Metabolic imaging using FDG facilitates the quantification of the volume of all malignant lesions in cancer patients. Metabolic tumour delineation is conventionally obtained applying a threshold of 40% of SUVmax or using a fixed SUV threshold of 2.5 [24]. However, no standardized method to estimate the systemic tumour burden has been established yet. We applied a 3.0 threshold of SUV for automatic delineation of tumour volume. Although it is variable according to tumours, an SUV of 3.0 is a general cut-off set for differentiating between malignant and benign lesions [25]. Moreover, in our experience, a threshold of 3.0 can minimize unwanted physiological FDG uptake in normal tissue during estimation of WBMTV and thereby shorten the processing time in almost all patients. Correlation between WBMTV and gross tumour volume (GTV) was not evaluated in this study. A previous study already demonstrated that MTV and GTV were highly correlated with a correlation coefficient of 0.93 (p < 0.001) [11]. However, some gross tumours have a necrotic portion without definitive FDG uptake and some metastatic lesions detected by PET/CT cannot be delineated by conventional imaging. MTV may reflect the biologically activated tumour cells more accurately than GTV.

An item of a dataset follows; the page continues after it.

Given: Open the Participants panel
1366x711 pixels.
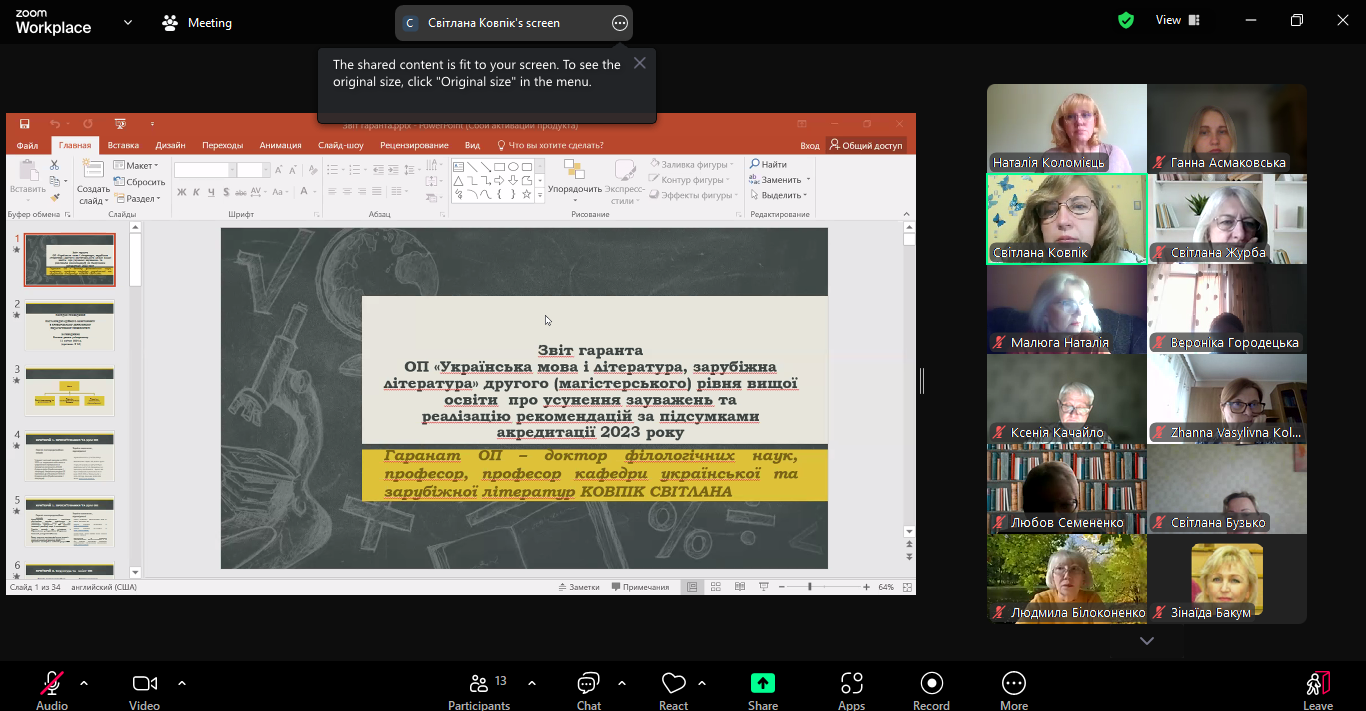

The present study also has several limitations. First, because of the retrospective nature of the study design, heterogeneity of detailed treatment modalities could affect the treatment outcomes. However, WBMTV was a significant prognostic factor regardless of initial treatment regimen and number of lines of chemotherapy in this cohort. Second, not all concerned lesions were histopathologically confirmed. Instead of that, all possible clinical assays identifying the metastases, such as other imaging modalities including CT and MRI, follow-up PET/CT and response to therapy, were utilized for confirming metastasis. Third, MTV derived from a fixed threshold of SUV could be entirely influenced by the compounding factors for SUV including partial volume effect, time between tracer injection and imaging, and plasma glucose level. More controlled prospective studies with a larger numbers of patients will be needed to confirm this promising strategy to improve the prediction of prognosis in patients with SCLC.

Conclusion

WBMTV, which represents systemic tumour burden in the entire body, can accurately predict the prognosis in patients with SCLC. Incorporation of WBMTV with either conventional staging or TNM staging can provide more detailed prognostic information than tumour staging alone. WBMTV with TNM staging may be a more appropriate strategy to predict outcome than WBMTV with conventional staging, thereby helping to make optimized treatment decisions for patients with SCLC.